(Source information)

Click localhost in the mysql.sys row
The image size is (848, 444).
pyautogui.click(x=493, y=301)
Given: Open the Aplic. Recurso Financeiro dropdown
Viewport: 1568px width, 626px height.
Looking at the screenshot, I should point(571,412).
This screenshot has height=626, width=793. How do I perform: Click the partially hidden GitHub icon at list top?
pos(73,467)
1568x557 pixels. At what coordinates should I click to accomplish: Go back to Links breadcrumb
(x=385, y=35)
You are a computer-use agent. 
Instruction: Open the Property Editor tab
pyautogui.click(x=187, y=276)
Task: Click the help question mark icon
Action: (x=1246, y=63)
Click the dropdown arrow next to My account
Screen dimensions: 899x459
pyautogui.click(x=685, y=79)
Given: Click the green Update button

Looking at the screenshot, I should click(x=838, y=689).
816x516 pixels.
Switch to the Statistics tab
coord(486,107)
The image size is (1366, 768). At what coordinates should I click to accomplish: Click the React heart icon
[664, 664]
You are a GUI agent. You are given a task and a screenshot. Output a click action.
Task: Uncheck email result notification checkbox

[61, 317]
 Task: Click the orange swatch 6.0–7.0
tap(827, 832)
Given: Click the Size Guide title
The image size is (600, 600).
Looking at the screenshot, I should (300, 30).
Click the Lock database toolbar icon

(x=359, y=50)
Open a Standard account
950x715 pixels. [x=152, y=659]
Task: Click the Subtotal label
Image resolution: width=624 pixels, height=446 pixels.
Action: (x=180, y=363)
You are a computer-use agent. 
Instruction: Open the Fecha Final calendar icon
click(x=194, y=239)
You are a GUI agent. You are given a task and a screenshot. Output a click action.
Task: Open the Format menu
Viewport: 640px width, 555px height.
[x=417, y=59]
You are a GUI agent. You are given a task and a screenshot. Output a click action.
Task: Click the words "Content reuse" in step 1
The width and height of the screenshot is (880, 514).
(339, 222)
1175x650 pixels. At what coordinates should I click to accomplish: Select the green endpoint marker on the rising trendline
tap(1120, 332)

(End Source information)

▸ Assigned task
Give back every line of the data exactly.

▸ Problem solution
Click localhost in the mysql.sys row
The image size is (848, 444).
pyautogui.click(x=493, y=301)
Given: Open the Aplic. Recurso Financeiro dropdown
Viewport: 1568px width, 626px height.
Looking at the screenshot, I should point(571,412).
This screenshot has height=626, width=793. How do I perform: Click the partially hidden GitHub icon at list top?
pos(73,467)
1568x557 pixels. At what coordinates should I click to accomplish: Go back to Links breadcrumb
(x=385, y=35)
You are a computer-use agent. 
Instruction: Open the Property Editor tab
pyautogui.click(x=187, y=276)
Task: Click the help question mark icon
Action: (x=1246, y=63)
Click the dropdown arrow next to My account
Screen dimensions: 899x459
pyautogui.click(x=685, y=79)
Given: Click the green Update button

Looking at the screenshot, I should click(x=838, y=689).
816x516 pixels.
Switch to the Statistics tab
coord(486,107)
The image size is (1366, 768). At what coordinates should I click to accomplish: Click the React heart icon
[664, 664]
You are a GUI agent. You are given a task and a screenshot. Output a click action.
Task: Uncheck email result notification checkbox

[61, 317]
 Task: Click the orange swatch 6.0–7.0
tap(827, 832)
Given: Click the Size Guide title
The image size is (600, 600).
Looking at the screenshot, I should (300, 30).
Click the Lock database toolbar icon

(x=359, y=50)
Open a Standard account
950x715 pixels. [x=152, y=659]
Task: Click the Subtotal label
Image resolution: width=624 pixels, height=446 pixels.
Action: (x=180, y=363)
You are a computer-use agent. 
Instruction: Open the Fecha Final calendar icon
click(x=194, y=239)
You are a GUI agent. You are given a task and a screenshot. Output a click action.
Task: Open the Format menu
Viewport: 640px width, 555px height.
[x=417, y=59]
You are a GUI agent. You are given a task and a screenshot. Output a click action.
Task: Click the words "Content reuse" in step 1
The width and height of the screenshot is (880, 514).
(339, 222)
1175x650 pixels. At what coordinates should I click to accomplish: Select the green endpoint marker on the rising trendline
tap(1120, 332)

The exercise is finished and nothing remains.